### ИЗБРАННЫЙ ФРАГМЕНТ
--

Голофаст: Общественная дискуссия – она до сих пор у нас ограничивается активистами, журналистами, людьми, способными выступать в печати, на собраниях и больших митингах, хотя есть и простые люди, которые выступают, люди не интеллектуального сословия… Диалог этот идет, не такой уж активный, не все точки зрения представлены равномерно. Беда почти всех движений в том, что недостаточно людей, способных выражать коллективную точку зрения, не говоря о том, что отсутствуют структуры, которые дают такой мандат на афиширование точки зрения некоторой группы. Вот в чем беда. Даже в тех республиках, где ясная политическая ситуация, где есть народные фронты, и то спикеров очень мало настоящих, политических лидеров…

Шалин: …А Гавел?

Голофаст: Да, чехам здорово повезло… сразу нашелся…

Шалин: Может, не хватает “moral equivalent of czar”. Есть такое выражение “moral equivalent of war ”, но здесь – морального эквивалента монарха, не самодержца, а властителя морального, который может личным примером [вдохновить]. Что-то вроде Сахарова, но только…

Голофаст: Да, к сожалению, он плохо говорил…

Шалин: ...Галя, почему она [интеллигенция] не может мобилизовать достаточно сил? Можно ли сказать, что она в будущем будет играть?..

--

### БЛОК ДАННЫХ
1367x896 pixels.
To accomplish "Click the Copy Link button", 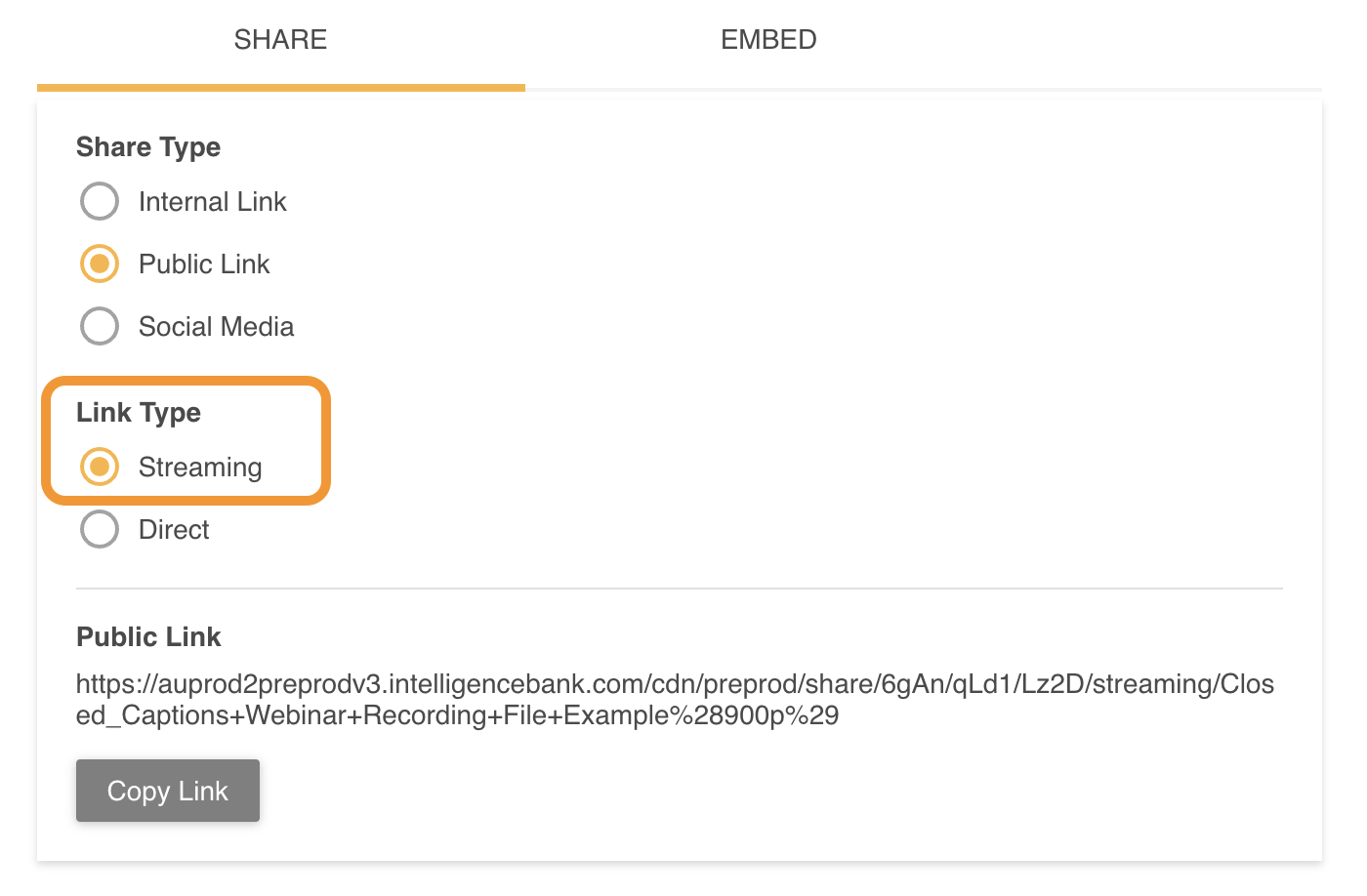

--

### ЧТО НУЖНО СДЕЛАТЬ
1. Перечислите все имена и фамилии, которые звучат в самих репликах фрагмента, не считая указаний на говорящих.
2. Сократите абзац фрагмента, начинающийся словами «Голофаст: Общественная дискуссия», и оформите его в виде списка с сохранением основных фактов.
3. Воспроизведите часть фрагмента, начиная со слов «Шалин: …А Гавел?» и вплоть до слов «будущем будет играть?..», заменив «Сахарова» на «Гавела».
Данные здесь не понадобятся.

### РЕШЕНИЯ ЗАДАЧ
1. Гавел, Сахаров, Галя.

2.
- Общественная дискуссия пока ограничена активистами, журналистами и людьми, способными выступать в печати, на собраниях и митингах. Выступают и простые люди не интеллектуального сословия.
- Диалог идет, но не слишком активно, и точки зрения представлены неравномерно.
- Беда почти всех движений в нехватке людей, способных выражать коллективную точку зрения. Кроме того, нет структур, дающих мандат на афиширование точки зрения группы.
- Даже в республиках с ясной политической ситуацией и народными фронтами настоящих спикеров и политических лидеров очень мало.

3.
Шалин: …А Гавел?

Голофаст: Да, чехам здорово повезло… сразу нашелся…

Шалин: Может, не хватает “moral equivalent of czar”. Есть такое выражение “moral equivalent of war ”, но здесь – морального эквивалента монарха, не самодержца, а властителя морального, который может личным примером [вдохновить]. Что-то вроде Гавела, но только…

Голофаст: Да, к сожалению, он плохо говорил…

Шалин: ...Галя, почему она [интеллигенция] не может мобилизовать достаточно сил? Можно ли сказать, что она в будущем будет играть?..